Emmanuel Macron, President of France, caused a stir some time ago during his three-day visit to Denmark and Finland. In Copenhagen on August 29, he declared that there is no such thing as “a true Dane,” no such thing as a “true Frenchman.” He was widely criticized for this remark at home. What could he possibly have meant?
But let’s back up. Macron began last February by talking grandly about his intention to create an “Islam of France.” He promised he would roll out his plans after Ramadan ended in mid-June. In early July, in the pages of Le Monde, the plan drawn up by Macron’s collaborator Hakim El Karaoui, was published. It provides for the creation of an association managed by French Muslims that will train and pay the imams in France (no longer would they be trained abroad or paid by foreign Muslim groups or states), pay for the building and maintenance of mosques (thus replacing foreign governments), and manage communication between organized Islam and the state.
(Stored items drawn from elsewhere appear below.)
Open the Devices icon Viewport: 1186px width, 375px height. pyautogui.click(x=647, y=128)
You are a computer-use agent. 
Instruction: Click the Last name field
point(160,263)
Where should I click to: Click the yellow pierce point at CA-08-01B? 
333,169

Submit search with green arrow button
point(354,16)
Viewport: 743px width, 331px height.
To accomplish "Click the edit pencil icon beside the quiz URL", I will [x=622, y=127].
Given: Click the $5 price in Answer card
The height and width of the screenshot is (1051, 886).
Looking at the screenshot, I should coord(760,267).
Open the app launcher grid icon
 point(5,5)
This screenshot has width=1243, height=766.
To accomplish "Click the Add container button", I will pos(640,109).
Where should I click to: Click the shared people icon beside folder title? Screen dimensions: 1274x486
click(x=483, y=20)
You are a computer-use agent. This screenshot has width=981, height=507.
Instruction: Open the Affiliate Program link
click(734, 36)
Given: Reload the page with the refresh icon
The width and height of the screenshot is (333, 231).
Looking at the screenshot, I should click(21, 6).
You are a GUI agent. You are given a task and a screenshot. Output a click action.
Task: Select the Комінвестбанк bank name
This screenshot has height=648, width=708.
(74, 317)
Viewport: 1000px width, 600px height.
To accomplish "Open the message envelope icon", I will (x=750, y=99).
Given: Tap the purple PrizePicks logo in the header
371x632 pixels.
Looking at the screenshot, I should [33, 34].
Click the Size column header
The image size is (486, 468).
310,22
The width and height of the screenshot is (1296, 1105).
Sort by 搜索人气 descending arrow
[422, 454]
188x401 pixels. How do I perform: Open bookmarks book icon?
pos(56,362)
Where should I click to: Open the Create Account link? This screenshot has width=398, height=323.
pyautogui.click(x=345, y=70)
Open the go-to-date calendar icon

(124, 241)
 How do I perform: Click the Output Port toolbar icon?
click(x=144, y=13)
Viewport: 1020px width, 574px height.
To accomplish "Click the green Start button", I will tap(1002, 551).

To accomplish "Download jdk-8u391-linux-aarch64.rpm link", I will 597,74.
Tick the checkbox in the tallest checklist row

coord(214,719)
The most important part of Macron’s plan was the proviso that the mosques and the imams’ salaries would be paid from taxes both on halal food products, and on pilgrimages to Mecca. This plan was hailed by a few Muslims, but denounced by many others as an unacceptable interference by the Infidel state in the practice of Islam. Several months later, the plan has still not been implemented in the slightest way. What is Macron waiting for, or has he simply gotten cold feet? Or have very deep-pocketed Muslim states, with tens of billions of dollars in properties and investments all over France, such as Saudi Arabia, the Emirates, and Qatar, managed to get to Macron and explain that they might sell off some of those investments if the French state arrogates to itself the training of imams, and the financing of mosques? Whatever has been said behind the curtains, it appears that Macron has put his ballyhooed plans on hold. Islam in France is not yet becoming an “Islam of France.”